On better estimating and normalizing the relationship between clinical parameters: comparing respiratory modulations in the photoplethysmogram and blood pressure signal (DPOP versus PPV)

Abstract

DPOP (ΔPOP or Delta-POP) is a noninvasive parameter which measures the strength of respiratory modulations present in the pulse oximeter waveform. It has been proposed as a noninvasive alternative to pulse pressure variation (PPV) used in the prediction of the response to volume expansion in hypovolemic patients. We considered a number of simple techniques for better determining the underlying relationship between the two parameters.
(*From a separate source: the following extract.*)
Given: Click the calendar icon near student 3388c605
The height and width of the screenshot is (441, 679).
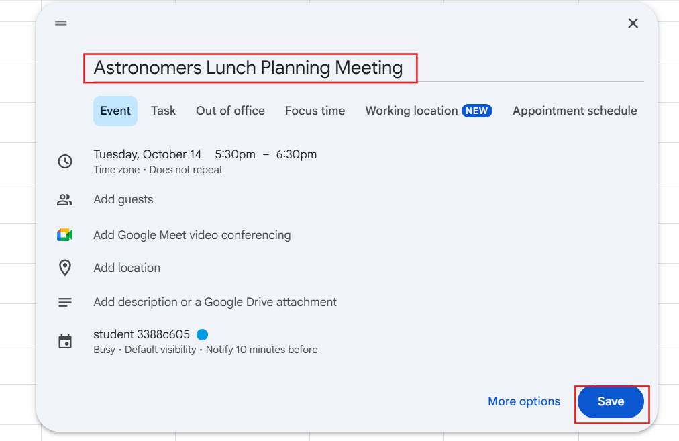Looking at the screenshot, I should click(65, 341).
It was shown numerically that baseline-induced signal errors were asymmetric in nature, which corresponded to observation, and we proposed a method which combines a least-median-of-squares estimator with the requirement that the relationship passes through the origin (the LMSO method). We further developed a method of normalization of the parameters through rescaling DPOP using the inverse gradient of the linear fitted relationship. We propose that this normalization method (LMSO-N) is applicable to the matching of a wide range of clinical parameters. It is also generally applicable to the self-normalizing of parameters whose behaviour may change slightly due to algorithmic improvements.

Figure 1

Deriving DPOP from the pleth. The amplitude of the cardiac component of the pleth waveform modulates due to respiratory-related changes in intrathoracic pressure which alters cardiac function. Principally, this stems from decreased left ventricular stroke volume during inspiration, leading to decreased pulse amplitude during this phase of respiration.

Figure 2

DPOP versus PPV data plot. Here the “best fit” line shown is calculated using the standard linear least-squares regression method.

Figure 3

Example of a pulse oximeter waveform. The waveform from one of the patients in the study exhibits distinct long-term increases and decreases of the baseline.

Figure 4

Distribution of gradient-associated errors in DPOP. A five-point smoothing distribution is overlaid on the histograms to aid interpretation. (a) Theoretical distribution using simple model with amplitude modulations ranging from 0 to A _min⁡ and a gradient error from −A _min⁡ to A _min⁡. These are arbitrarily chosen ranges and other ranges lead to a similar positively skewed distribution of the error. (b) Actual distribution or errors from the LMSO method. Note that these will also include errors from other sources including random signal noise, although a positive skew is obvious in the data.

Figure 5

Alternative relationship line fits. (a) Least-squares forced through the origin: this method accounts for the relationship passing through the origin as expected from physiological considerations. (b) LMS method: this method is less susceptible to outliers, especially those which may skew the distribution. (c) LMSO method (LMS forced through origin): this combines the robust nature of the LMS method with the requirement for the relationship to pass through the origin.

Figure 6

Relationship line normalization. By normalizing the relationship in this way, DPOP may be substituted directly for PPV as a fluid responsiveness parameter. In particular, the same threshold for indication of hypovolemia may be used for both parameters.